Task description: The records below are to be transcribed exactly as they appear.

═════ Source data ═════

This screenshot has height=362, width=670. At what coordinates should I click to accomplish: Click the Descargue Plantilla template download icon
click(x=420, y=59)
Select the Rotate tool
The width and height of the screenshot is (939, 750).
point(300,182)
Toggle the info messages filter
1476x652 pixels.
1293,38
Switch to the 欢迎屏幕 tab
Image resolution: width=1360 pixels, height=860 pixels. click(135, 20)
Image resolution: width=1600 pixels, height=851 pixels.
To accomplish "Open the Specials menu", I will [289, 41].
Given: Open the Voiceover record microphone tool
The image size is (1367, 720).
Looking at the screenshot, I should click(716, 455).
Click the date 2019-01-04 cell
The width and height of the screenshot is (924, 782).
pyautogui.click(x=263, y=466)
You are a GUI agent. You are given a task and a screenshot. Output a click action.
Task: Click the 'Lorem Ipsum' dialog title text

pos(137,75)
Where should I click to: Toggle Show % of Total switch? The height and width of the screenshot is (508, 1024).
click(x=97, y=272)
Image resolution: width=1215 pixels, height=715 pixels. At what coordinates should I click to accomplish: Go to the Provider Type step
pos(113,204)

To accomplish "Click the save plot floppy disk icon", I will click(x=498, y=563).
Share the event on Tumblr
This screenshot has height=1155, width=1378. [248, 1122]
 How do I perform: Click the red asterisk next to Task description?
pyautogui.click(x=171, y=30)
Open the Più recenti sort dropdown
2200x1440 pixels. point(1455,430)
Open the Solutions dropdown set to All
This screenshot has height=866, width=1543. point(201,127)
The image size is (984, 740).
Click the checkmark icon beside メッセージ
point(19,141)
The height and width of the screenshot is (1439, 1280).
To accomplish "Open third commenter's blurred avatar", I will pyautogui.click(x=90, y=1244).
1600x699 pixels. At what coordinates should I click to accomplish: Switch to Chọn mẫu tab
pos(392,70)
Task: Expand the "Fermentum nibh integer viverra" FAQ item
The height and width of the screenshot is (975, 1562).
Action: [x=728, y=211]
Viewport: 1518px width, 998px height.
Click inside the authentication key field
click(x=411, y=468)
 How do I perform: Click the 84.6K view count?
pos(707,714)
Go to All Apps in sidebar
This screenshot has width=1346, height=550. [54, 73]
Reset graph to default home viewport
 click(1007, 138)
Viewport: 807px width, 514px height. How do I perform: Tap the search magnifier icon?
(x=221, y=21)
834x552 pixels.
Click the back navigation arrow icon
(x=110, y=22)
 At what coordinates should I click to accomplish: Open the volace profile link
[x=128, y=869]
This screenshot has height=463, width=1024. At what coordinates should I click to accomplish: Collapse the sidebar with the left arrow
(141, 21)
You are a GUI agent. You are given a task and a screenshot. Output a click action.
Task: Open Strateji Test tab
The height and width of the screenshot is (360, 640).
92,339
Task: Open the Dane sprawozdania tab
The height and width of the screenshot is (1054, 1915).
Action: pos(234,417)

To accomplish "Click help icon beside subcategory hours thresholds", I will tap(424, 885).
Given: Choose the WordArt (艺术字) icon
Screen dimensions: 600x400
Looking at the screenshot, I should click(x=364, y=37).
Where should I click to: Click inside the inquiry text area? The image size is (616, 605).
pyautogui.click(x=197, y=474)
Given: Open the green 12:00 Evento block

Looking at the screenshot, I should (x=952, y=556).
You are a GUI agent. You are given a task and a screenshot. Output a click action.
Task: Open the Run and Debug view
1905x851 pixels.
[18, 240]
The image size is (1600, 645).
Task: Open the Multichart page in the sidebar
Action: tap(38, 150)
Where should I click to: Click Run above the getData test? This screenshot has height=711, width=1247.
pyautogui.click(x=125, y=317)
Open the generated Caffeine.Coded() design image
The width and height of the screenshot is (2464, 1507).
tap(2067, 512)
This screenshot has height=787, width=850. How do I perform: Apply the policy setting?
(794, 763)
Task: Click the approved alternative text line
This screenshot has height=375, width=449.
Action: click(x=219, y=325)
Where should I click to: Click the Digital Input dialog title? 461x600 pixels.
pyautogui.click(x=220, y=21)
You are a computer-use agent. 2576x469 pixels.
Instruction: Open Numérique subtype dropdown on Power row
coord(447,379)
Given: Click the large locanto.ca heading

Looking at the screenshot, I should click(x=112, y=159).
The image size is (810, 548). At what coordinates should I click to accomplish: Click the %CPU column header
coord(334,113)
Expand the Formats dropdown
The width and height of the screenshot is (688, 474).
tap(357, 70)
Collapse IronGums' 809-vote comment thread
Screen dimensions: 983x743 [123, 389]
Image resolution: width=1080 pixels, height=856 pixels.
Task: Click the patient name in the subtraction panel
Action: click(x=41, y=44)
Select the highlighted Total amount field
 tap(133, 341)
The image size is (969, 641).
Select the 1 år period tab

═════

Exercise output:
This screenshot has height=362, width=670. At what coordinates should I click to accomplish: Click the Descargue Plantilla template download icon
click(x=420, y=59)
Select the Rotate tool
The width and height of the screenshot is (939, 750).
point(300,182)
Toggle the info messages filter
1476x652 pixels.
1293,38
Switch to the 欢迎屏幕 tab
Image resolution: width=1360 pixels, height=860 pixels. click(135, 20)
Image resolution: width=1600 pixels, height=851 pixels.
To accomplish "Open the Specials menu", I will [289, 41].
Given: Open the Voiceover record microphone tool
The image size is (1367, 720).
Looking at the screenshot, I should click(716, 455).
Click the date 2019-01-04 cell
The width and height of the screenshot is (924, 782).
pyautogui.click(x=263, y=466)
You are a GUI agent. You are given a task and a screenshot. Output a click action.
Task: Click the 'Lorem Ipsum' dialog title text

pos(137,75)
Where should I click to: Toggle Show % of Total switch? The height and width of the screenshot is (508, 1024).
click(x=97, y=272)
Image resolution: width=1215 pixels, height=715 pixels. At what coordinates should I click to accomplish: Go to the Provider Type step
pos(113,204)

To accomplish "Click the save plot floppy disk icon", I will click(x=498, y=563).
Share the event on Tumblr
This screenshot has height=1155, width=1378. [248, 1122]
 How do I perform: Click the red asterisk next to Task description?
pyautogui.click(x=171, y=30)
Open the Più recenti sort dropdown
2200x1440 pixels. point(1455,430)
Open the Solutions dropdown set to All
This screenshot has height=866, width=1543. point(201,127)
The image size is (984, 740).
Click the checkmark icon beside メッセージ
point(19,141)
The height and width of the screenshot is (1439, 1280).
To accomplish "Open third commenter's blurred avatar", I will pyautogui.click(x=90, y=1244).
1600x699 pixels. At what coordinates should I click to accomplish: Switch to Chọn mẫu tab
pos(392,70)
Task: Expand the "Fermentum nibh integer viverra" FAQ item
The height and width of the screenshot is (975, 1562).
Action: [x=728, y=211]
Viewport: 1518px width, 998px height.
Click inside the authentication key field
click(x=411, y=468)
 How do I perform: Click the 84.6K view count?
pos(707,714)
Go to All Apps in sidebar
This screenshot has width=1346, height=550. [54, 73]
Reset graph to default home viewport
 click(1007, 138)
Viewport: 807px width, 514px height. How do I perform: Tap the search magnifier icon?
(x=221, y=21)
834x552 pixels.
Click the back navigation arrow icon
(x=110, y=22)
 At what coordinates should I click to accomplish: Open the volace profile link
[x=128, y=869]
This screenshot has height=463, width=1024. At what coordinates should I click to accomplish: Collapse the sidebar with the left arrow
(141, 21)
You are a GUI agent. You are given a task and a screenshot. Output a click action.
Task: Open Strateji Test tab
The height and width of the screenshot is (360, 640).
92,339
Task: Open the Dane sprawozdania tab
The height and width of the screenshot is (1054, 1915).
Action: pos(234,417)

To accomplish "Click help icon beside subcategory hours thresholds", I will tap(424, 885).
Given: Choose the WordArt (艺术字) icon
Screen dimensions: 600x400
Looking at the screenshot, I should click(x=364, y=37).
Where should I click to: Click inside the inquiry text area? The image size is (616, 605).
pyautogui.click(x=197, y=474)
Given: Open the green 12:00 Evento block

Looking at the screenshot, I should (x=952, y=556).
You are a GUI agent. You are given a task and a screenshot. Output a click action.
Task: Open the Run and Debug view
1905x851 pixels.
[18, 240]
The image size is (1600, 645).
Task: Open the Multichart page in the sidebar
Action: tap(38, 150)
Where should I click to: Click Run above the getData test? This screenshot has height=711, width=1247.
pyautogui.click(x=125, y=317)
Open the generated Caffeine.Coded() design image
The width and height of the screenshot is (2464, 1507).
tap(2067, 512)
This screenshot has height=787, width=850. How do I perform: Apply the policy setting?
(794, 763)
Task: Click the approved alternative text line
This screenshot has height=375, width=449.
Action: click(x=219, y=325)
Where should I click to: Click the Digital Input dialog title? 461x600 pixels.
pyautogui.click(x=220, y=21)
You are a computer-use agent. 2576x469 pixels.
Instruction: Open Numérique subtype dropdown on Power row
coord(447,379)
Given: Click the large locanto.ca heading

Looking at the screenshot, I should click(x=112, y=159).
The image size is (810, 548). At what coordinates should I click to accomplish: Click the %CPU column header
coord(334,113)
Expand the Formats dropdown
The width and height of the screenshot is (688, 474).
tap(357, 70)
Collapse IronGums' 809-vote comment thread
Screen dimensions: 983x743 [123, 389]
Image resolution: width=1080 pixels, height=856 pixels.
Task: Click the patient name in the subtraction panel
Action: click(x=41, y=44)
Select the highlighted Total amount field
 tap(133, 341)
The image size is (969, 641).
Select the 1 år period tab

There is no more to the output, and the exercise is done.